** Start Data section **

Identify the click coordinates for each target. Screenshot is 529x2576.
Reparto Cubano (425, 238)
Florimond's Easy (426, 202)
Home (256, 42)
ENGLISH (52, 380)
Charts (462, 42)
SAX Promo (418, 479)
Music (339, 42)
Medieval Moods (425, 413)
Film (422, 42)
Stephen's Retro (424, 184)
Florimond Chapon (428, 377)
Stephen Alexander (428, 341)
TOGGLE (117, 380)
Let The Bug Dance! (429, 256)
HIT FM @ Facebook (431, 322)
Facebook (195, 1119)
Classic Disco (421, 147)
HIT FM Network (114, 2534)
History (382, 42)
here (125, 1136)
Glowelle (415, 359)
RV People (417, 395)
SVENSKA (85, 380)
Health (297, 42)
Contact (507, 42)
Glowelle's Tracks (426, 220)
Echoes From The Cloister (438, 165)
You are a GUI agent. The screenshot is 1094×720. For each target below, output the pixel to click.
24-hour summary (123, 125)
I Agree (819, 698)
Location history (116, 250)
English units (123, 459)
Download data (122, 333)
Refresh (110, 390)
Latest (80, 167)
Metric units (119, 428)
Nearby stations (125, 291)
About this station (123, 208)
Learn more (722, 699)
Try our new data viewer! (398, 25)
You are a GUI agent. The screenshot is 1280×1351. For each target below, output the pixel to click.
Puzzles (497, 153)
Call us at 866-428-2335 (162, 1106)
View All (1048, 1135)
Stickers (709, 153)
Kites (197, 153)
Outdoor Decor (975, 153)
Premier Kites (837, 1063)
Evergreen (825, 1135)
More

** End Data section **

**Exercise requirements**
Put every line of the material above into a JSON list of strings, one string per line, with blank lines left out.

**Result of this task**
[
  "Identify the click coordinates for each target. Screenshot is 529x2576.",
  "Reparto Cubano (425, 238)",
  "Florimond's Easy (426, 202)",
  "Home (256, 42)",
  "ENGLISH (52, 380)",
  "Charts (462, 42)",
  "SAX Promo (418, 479)",
  "Music (339, 42)",
  "Medieval Moods (425, 413)",
  "Film (422, 42)",
  "Stephen's Retro (424, 184)",
  "Florimond Chapon (428, 377)",
  "Stephen Alexander (428, 341)",
  "TOGGLE (117, 380)",
  "Let The Bug Dance! (429, 256)",
  "HIT FM @ Facebook (431, 322)",
  "Facebook (195, 1119)",
  "Classic Disco (421, 147)",
  "HIT FM Network (114, 2534)",
  "History (382, 42)",
  "here (125, 1136)",
  "Glowelle (415, 359)",
  "RV People (417, 395)",
  "SVENSKA (85, 380)",
  "Health (297, 42)",
  "Contact (507, 42)",
  "Glowelle's Tracks (426, 220)",
  "Echoes From The Cloister (438, 165)",
  "You are a GUI agent. The screenshot is 1094×720. For each target below, output the pixel to click.",
  "24-hour summary (123, 125)",
  "I Agree (819, 698)",
  "Location history (116, 250)",
  "English units (123, 459)",
  "Download data (122, 333)",
  "Refresh (110, 390)",
  "Latest (80, 167)",
  "Metric units (119, 428)",
  "Nearby stations (125, 291)",
  "About this station (123, 208)",
  "Learn more (722, 699)",
  "Try our new data viewer! (398, 25)",
  "You are a GUI agent. The screenshot is 1280×1351. For each target below, output the pixel to click.",
  "Puzzles (497, 153)",
  "Call us at 866-428-2335 (162, 1106)",
  "View All (1048, 1135)",
  "Stickers (709, 153)",
  "Kites (197, 153)",
  "Outdoor Decor (975, 153)",
  "Premier Kites (837, 1063)",
  "Evergreen (825, 1135)",
  "More"
]